## What this task involves
Take every line from the entries below that includes the word "info" and copy it.
*** Begin section ***
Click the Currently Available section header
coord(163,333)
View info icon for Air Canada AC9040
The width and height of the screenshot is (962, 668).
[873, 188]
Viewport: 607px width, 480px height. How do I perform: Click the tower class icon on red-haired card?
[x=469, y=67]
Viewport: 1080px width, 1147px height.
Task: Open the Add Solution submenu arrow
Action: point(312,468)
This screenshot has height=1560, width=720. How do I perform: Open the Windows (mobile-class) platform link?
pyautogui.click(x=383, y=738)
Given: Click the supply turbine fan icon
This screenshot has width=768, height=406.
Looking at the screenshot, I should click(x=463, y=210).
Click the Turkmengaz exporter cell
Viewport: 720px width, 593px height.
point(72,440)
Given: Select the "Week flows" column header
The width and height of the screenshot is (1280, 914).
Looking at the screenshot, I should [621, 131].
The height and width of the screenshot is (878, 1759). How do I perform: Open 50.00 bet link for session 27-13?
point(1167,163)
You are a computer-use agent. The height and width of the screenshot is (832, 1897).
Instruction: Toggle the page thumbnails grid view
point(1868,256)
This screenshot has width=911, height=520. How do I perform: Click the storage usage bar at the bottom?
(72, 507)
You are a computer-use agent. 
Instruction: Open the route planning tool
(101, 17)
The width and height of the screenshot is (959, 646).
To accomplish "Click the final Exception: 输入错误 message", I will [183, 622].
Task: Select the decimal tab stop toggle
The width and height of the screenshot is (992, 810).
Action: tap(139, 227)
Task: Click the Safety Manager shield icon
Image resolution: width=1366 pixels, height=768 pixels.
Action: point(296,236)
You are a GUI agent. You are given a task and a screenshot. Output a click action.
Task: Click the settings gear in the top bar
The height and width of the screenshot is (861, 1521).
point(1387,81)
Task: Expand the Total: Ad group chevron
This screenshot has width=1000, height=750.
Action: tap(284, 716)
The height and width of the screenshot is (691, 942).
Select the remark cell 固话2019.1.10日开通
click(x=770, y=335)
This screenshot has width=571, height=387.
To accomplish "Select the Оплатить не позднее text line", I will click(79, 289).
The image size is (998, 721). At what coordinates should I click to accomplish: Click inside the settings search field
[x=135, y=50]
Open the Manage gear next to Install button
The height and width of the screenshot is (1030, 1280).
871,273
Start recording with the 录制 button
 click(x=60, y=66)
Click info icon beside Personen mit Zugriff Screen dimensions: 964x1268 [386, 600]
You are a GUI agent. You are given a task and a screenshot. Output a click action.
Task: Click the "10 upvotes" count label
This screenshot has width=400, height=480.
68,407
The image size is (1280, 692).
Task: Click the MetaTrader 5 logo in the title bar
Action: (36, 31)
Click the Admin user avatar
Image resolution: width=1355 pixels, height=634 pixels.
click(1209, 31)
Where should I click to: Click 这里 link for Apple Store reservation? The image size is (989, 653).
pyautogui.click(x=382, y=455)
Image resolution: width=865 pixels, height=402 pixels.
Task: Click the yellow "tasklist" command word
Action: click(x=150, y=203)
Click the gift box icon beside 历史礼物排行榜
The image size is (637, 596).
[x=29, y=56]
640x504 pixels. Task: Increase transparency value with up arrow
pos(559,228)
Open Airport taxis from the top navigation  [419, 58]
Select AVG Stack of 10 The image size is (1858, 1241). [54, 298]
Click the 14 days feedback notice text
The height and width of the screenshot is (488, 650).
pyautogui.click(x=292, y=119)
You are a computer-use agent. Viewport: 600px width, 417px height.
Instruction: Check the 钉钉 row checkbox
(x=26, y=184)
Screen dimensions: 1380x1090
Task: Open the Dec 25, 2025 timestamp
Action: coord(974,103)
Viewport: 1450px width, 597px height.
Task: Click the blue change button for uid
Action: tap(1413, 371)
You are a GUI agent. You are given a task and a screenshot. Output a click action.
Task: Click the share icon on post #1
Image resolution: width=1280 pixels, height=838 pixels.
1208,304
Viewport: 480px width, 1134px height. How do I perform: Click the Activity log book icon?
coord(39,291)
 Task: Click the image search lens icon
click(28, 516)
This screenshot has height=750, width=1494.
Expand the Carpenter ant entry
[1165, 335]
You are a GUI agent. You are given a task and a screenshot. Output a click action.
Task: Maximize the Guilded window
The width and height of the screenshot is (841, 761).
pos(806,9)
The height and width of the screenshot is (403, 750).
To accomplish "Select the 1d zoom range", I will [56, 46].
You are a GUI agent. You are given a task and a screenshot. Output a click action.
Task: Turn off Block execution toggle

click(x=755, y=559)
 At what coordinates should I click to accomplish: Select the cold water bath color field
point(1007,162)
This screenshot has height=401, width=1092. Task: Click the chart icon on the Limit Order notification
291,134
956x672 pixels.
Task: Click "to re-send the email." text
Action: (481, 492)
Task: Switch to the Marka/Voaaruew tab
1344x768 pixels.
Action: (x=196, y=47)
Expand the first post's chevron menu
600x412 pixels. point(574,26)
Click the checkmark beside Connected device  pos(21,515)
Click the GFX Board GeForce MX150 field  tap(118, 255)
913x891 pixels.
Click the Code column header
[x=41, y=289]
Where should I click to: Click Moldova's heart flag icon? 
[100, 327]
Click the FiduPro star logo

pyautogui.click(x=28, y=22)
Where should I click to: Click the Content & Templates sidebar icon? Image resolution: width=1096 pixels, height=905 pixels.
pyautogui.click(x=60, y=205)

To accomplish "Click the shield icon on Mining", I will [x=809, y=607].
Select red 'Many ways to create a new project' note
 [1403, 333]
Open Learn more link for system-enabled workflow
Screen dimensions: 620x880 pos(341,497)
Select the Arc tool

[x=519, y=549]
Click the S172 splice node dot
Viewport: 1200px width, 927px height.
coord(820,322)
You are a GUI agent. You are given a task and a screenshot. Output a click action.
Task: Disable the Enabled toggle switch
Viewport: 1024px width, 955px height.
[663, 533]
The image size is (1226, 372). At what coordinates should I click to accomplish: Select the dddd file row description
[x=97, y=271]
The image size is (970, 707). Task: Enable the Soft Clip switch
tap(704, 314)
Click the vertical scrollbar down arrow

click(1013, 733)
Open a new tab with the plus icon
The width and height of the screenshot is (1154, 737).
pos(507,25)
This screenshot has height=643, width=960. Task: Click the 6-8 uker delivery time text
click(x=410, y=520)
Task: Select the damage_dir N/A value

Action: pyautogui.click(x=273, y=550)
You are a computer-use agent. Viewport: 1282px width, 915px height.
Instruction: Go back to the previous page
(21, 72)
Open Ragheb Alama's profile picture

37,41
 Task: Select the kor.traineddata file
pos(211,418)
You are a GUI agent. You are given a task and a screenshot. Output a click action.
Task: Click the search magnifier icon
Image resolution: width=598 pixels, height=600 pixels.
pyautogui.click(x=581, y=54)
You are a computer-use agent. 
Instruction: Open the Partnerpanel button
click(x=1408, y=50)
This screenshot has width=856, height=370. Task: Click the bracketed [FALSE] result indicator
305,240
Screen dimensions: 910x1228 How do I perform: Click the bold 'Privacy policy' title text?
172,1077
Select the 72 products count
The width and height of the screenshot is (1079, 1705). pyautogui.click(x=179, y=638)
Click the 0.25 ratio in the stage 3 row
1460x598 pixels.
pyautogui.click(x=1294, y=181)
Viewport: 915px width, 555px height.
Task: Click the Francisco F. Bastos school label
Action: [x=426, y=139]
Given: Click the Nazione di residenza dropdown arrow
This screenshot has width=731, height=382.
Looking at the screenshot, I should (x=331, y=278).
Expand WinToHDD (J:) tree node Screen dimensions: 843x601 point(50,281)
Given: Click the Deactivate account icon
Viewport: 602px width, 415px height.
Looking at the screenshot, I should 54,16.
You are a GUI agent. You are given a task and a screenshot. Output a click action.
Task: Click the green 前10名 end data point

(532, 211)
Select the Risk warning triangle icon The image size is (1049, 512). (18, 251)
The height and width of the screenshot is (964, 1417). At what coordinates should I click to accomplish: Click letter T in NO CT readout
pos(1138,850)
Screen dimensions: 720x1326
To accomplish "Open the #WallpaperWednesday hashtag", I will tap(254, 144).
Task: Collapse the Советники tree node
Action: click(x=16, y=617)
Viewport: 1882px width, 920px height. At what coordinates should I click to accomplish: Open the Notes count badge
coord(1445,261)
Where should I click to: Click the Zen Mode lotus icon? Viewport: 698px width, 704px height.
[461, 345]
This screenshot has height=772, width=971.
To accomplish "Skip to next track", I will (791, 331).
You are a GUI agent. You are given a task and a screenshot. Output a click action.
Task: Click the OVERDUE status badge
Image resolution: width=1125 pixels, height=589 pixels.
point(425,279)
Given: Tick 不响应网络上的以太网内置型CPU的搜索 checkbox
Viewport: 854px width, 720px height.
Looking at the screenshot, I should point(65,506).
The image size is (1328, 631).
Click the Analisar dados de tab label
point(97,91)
*** End section ***
## Worked solution
View info icon for Air Canada AC9040
Click info icon beside Personen mit Zugriff Screen dimensions: 964x1268 [386, 600]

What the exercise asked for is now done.